Astaire's 1932 screen test famously concluded: "Can't act. Slightly bald. Can dance a little," but Cole Porter for one was able to discern the talent which introduced his urbane composition in The Gay Divorce (filmed as Divorcee). Night And Day also provided the title for the 1946 Porter biopic where Cary Grant portrayed the writer's alter ego.

20. Isn't It Romantic? - Jeanette MacDonald
(Rodgers & Hart) Famous Music Publishing Ltd.

Lorenz Hart, who wrote the lyrics in the partnership with Richard Rodgers, was Cole Porter's principal rival for the intelligence and wit of his Broadway work. A wayward bohemian who inevitably parted from the more prosaic Rodgers eventually, Hart created this outstanding song for 1932's Love Me Tonight which featured Jeanette MacDonald in pre-Nelson Eddy days.
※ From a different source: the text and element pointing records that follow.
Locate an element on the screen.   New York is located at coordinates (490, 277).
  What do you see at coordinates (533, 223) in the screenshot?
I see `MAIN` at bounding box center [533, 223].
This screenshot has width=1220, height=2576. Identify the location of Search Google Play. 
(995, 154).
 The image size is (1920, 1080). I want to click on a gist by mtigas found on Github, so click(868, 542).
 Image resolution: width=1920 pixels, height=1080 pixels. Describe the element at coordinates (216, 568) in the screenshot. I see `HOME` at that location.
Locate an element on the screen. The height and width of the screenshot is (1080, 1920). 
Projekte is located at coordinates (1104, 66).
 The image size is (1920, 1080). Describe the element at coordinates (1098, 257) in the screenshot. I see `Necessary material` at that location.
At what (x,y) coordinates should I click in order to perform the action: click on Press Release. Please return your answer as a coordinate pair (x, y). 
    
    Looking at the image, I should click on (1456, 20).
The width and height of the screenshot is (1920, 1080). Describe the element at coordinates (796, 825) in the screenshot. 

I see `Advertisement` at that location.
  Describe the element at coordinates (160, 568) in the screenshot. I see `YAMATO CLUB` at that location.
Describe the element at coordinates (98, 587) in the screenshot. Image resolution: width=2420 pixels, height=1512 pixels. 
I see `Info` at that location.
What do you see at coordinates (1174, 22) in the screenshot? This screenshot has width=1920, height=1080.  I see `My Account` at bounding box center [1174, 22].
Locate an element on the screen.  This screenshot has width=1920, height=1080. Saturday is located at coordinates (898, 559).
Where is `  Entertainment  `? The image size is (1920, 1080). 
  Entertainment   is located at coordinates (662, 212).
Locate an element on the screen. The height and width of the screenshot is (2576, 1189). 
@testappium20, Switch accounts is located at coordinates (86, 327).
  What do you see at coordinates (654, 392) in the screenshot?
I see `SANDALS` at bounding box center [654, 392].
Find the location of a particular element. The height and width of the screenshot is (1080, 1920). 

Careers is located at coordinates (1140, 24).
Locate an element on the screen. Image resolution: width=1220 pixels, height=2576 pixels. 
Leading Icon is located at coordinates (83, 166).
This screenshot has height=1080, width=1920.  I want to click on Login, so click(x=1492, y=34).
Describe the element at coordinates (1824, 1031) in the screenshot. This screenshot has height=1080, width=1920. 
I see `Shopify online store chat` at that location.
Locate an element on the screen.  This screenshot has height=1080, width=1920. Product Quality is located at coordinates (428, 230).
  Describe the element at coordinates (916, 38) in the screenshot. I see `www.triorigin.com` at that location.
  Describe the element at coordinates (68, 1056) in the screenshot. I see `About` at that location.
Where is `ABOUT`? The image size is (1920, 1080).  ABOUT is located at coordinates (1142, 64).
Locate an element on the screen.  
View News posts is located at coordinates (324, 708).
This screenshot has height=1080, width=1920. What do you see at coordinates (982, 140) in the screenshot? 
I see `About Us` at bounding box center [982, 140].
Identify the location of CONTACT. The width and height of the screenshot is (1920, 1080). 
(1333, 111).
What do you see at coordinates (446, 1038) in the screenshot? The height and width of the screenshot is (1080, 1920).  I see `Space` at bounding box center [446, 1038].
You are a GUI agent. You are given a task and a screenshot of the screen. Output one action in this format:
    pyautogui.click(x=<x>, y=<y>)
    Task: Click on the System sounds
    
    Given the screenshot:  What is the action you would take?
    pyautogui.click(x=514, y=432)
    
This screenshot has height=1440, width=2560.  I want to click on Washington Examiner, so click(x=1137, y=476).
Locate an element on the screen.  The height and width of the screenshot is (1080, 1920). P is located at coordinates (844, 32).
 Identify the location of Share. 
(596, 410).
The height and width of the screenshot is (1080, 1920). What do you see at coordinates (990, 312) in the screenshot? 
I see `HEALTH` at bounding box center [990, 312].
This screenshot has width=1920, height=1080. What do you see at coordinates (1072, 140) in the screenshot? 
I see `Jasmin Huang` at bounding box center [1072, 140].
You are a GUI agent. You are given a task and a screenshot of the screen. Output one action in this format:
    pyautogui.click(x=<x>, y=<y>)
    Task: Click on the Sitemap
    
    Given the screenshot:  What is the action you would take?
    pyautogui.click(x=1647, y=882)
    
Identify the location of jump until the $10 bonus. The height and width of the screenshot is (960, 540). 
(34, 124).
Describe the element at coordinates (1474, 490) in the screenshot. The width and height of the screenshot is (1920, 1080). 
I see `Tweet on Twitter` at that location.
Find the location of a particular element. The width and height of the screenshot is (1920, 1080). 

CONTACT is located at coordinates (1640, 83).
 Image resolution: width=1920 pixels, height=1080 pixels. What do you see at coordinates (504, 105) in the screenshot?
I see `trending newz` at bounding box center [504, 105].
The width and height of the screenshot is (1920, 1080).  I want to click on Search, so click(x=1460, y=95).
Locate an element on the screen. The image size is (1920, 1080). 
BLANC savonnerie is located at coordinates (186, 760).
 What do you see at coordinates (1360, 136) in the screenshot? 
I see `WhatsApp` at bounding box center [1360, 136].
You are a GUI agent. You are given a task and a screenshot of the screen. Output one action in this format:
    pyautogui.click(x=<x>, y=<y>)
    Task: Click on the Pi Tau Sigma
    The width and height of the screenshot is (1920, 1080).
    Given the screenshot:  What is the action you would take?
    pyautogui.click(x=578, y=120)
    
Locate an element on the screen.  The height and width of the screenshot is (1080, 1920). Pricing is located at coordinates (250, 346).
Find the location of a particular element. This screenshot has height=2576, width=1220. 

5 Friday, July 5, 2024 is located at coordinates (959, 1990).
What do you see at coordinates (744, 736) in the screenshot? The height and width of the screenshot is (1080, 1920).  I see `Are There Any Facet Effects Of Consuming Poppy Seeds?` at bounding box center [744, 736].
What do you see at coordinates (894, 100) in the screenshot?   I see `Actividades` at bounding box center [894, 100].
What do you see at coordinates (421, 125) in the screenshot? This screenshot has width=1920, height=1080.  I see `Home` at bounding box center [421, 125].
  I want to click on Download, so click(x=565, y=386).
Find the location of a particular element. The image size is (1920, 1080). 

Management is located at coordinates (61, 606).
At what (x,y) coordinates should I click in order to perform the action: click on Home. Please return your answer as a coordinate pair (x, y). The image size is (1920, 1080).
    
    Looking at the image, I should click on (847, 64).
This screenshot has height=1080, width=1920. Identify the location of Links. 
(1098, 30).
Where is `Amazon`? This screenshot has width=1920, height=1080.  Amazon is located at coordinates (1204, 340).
21. I Can't Get Started - Billie Holiday
(Gershwin/Duke) Warner Chappell

Billie Holiday's earliest recordings were notable for their predominant optimism, but this mellow Gershwin ballad from 1936 allowed her to bring her trademark melancholy drawl to less sanguine material. It also became the theme tune of trumpeter/bandleader Bunny Berigan.

22. Someone To Watch Over Me - Frank Sinatra
(George & Ira Gershwin) Warner Chappell Music Ltd.

Another fragile Gershwin song first made famous by Gertrude Lawrence in the 1926 show Oh Kay, Sinatra oozed vulnerability on his tender account which appeared in the movie Young At Heart and coincided with his Oscar for his supporting role in From Here To Eternity.